[Stored dataset items]
-*-

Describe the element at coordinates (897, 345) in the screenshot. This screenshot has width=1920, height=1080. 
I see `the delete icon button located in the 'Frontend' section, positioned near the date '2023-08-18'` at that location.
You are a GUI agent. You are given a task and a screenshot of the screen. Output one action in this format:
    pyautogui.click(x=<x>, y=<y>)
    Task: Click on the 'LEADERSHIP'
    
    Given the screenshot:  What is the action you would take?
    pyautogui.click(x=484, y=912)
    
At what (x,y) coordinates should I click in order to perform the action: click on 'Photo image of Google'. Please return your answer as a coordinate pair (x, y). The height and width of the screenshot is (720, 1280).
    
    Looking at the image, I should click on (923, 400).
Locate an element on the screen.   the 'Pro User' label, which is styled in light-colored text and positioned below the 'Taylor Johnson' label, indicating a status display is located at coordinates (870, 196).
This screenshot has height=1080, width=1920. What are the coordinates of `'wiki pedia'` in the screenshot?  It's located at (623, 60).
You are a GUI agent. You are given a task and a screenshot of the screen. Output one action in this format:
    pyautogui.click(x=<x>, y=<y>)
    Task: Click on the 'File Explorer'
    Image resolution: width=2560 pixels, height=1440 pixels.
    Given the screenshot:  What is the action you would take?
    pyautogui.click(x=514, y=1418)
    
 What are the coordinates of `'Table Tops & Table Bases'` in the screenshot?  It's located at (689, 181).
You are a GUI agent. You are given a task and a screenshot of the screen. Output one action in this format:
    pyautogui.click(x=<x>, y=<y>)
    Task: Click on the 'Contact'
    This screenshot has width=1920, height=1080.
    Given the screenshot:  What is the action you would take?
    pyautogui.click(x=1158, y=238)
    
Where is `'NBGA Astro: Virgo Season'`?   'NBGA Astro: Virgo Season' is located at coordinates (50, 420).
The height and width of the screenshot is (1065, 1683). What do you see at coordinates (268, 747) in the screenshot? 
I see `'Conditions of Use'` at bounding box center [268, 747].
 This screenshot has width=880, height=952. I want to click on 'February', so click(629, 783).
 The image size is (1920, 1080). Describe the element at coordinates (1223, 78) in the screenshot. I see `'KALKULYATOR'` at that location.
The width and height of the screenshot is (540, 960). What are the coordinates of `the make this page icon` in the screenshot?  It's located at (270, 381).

-*-

▶ **TASK DIRECTIONS**: Put everything from the first line of the entries down to the line containing "delete icon button", inclusive, into a JSON list of strings, one string per line and no blank lines.

▶ **COMPLETED EXERCISE**:
[
  "Describe the element at coordinates (897, 345) in the screenshot. This screenshot has width=1920, height=1080. ",
  "I see `the delete icon button located in the 'Frontend' section, positioned near the date '2023-08-18'` at that location."
]